Targeted serum metabolomics reveals alterations in amino acid and neurotransmitter pathways in Parkinson's disease

Abstract

Serum metabolomic profiling in Parkinson's disease (PD) remains underexplored. This study characterized alterations in serum amino acid and neurotransmitter levels in PD using targeted metabolomics and identified associated dysregulated metabolic pathways. A validated ultra-high performance liquid chromatography–tandem mass spectrometry (UPLC-MS/MS) method was employed to quantify 23 amino acids and 3 neurotransmitters in PD patients and controls. Logistic regression models assessed the relationship between motor phenotype and metabolomic profiles.
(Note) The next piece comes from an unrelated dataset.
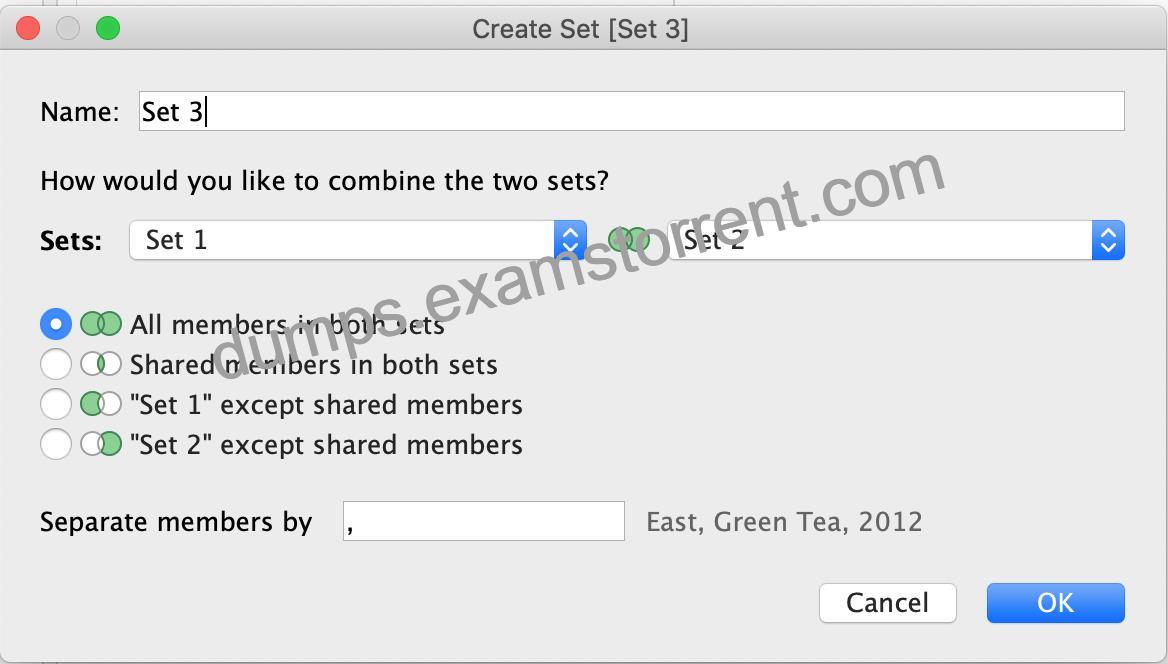Expand the first Sets combo box
Viewport: 1168px width, 664px height.
[x=358, y=240]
An OPLS-DA model incorporating variable importance in projection scoring was applied to identify metabolic subtypes associated with disease progression. Significant differences were observed in the levels of 18 amino acids and 3 neurotransmitters between PD patients and controls (P < 0.001). Notably, glycine (Gly) and serine (Ser) levels were significantly reduced by 24% and 44% (P < 0.001), while proline level was elevated by 32% (P = 0.0004). Multivariate pathway analysis revealed three significantly perturbed metabolic pathways: arginine biosynthesis (P < 0.001), glyoxylate and dicarboxylate metabolism (P < 0.001), and Gly, Ser, and Thr metabolism (P = 0.013). These findings indicate that PD is associated with pronounced disruptions in serum amino acid and neurotransmitter metabolism. The cross-talk between these pathways offers new insights into PD pathogenesis.